Some limitations must be taken into account in the interpretation of results from this study. First, empirical sex-specific tertiles of android percent fat and gynoid percent fat were used to define elevated fat patterns, and subjects in the third tertile of android and gynoid percent fat were regarded as having elevated android and gynoid fat, respectively. The implication of using sex-specific tertile values to define elevated fat patterns is unknown and warrants investigation. Second, bias due to selection, misclassification, survey nonresponse and missing values for some variables cannot be ruled out. However, previous studies based on data from National Health and Nutrition Examination Surveys have shown little bias due to survey nonresponse.35 Third, as a cross-section study, directionality of the associations between dependent variables and the independent variables cannot be clearly established. Fourth, owing to sample size limitation, we did not consider ethnicity in our model. Ethnic differences and impact of race/ethnic differences in the association between regional fat accumulation and cardiometabolic risks are well known.36 Hence, one must be cognizant of limits of generalizability of the results from this study to other groups and other countries, as well as the limitations of statistical modeling techniques that were used.

Conclusion

Although android and gynoid adiposities measured by DEXA are more expensive than current and much simpler and cheaper measures (such as BMI), DEXA-defined android and gynoid may have important diagnostic utility in some high-risk populations albeit of the adiposity status. Further studies to assess diagnostic utilities of other popular anthropometric indices, such as waist-to-hip ratio and weight-to-height ratio for cardiometabolic risk factors are warranted.

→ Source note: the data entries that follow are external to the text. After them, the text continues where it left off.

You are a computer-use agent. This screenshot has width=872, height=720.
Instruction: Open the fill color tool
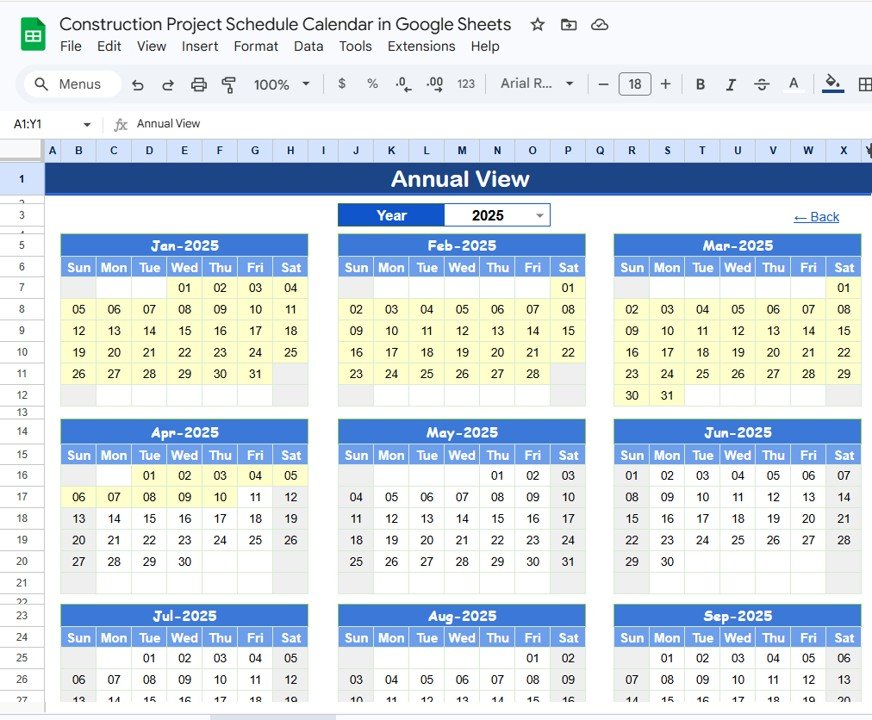coord(833,84)
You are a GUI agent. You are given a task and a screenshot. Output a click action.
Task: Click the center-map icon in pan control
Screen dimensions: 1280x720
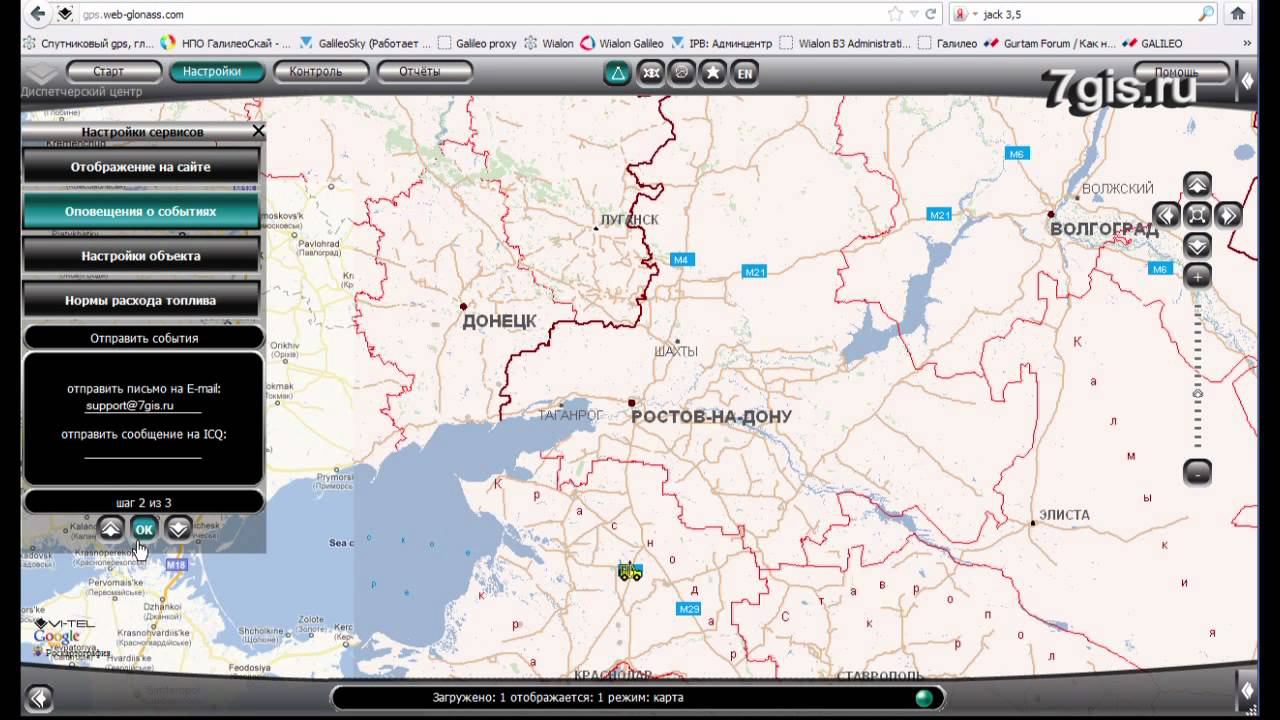[x=1197, y=215]
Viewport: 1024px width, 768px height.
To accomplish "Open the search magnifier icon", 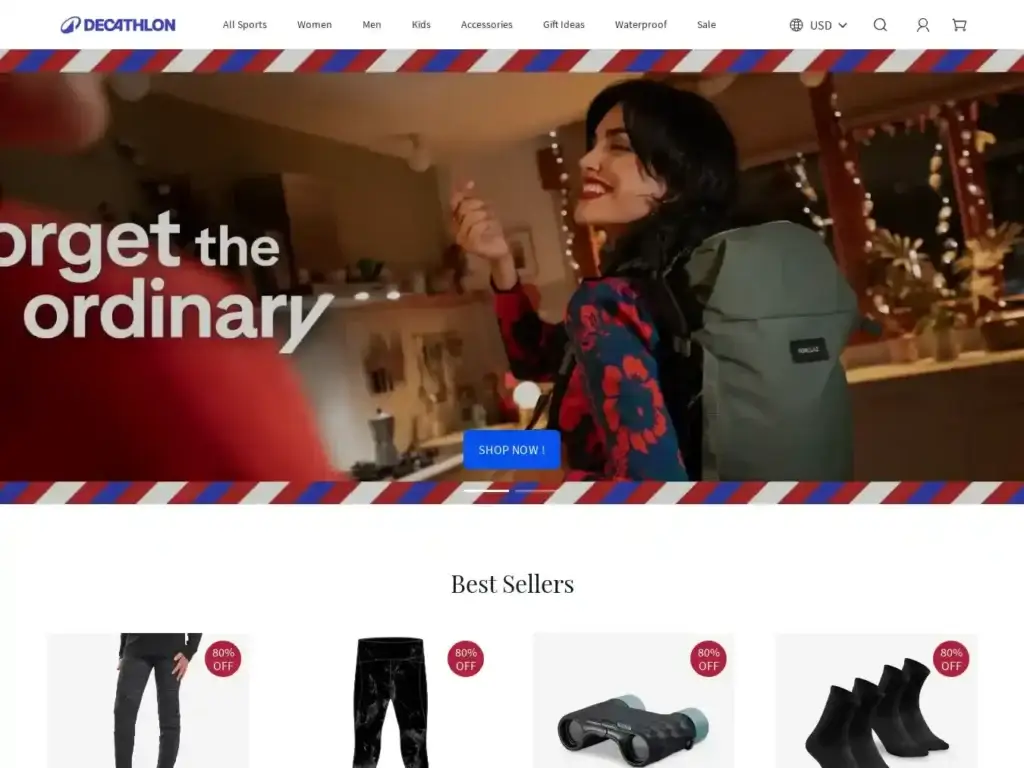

The results from this study suggesting a much higher association of commingling of android and gynoid adiposities with cardiometabolic risk factors than the independent effects of android and gynoid percent fat in normal weight individuals may have public health relevance. Both android and gynoid fat accumulations should be considered in developing public health strategies for reducing cardiometabolic disease risk in normal weight subjects. Normal weight subjects who present with joint occurrence of android and gynoid adiposities should be advised of the associated health risks such as cardiovascular disease and metabolic syndrome.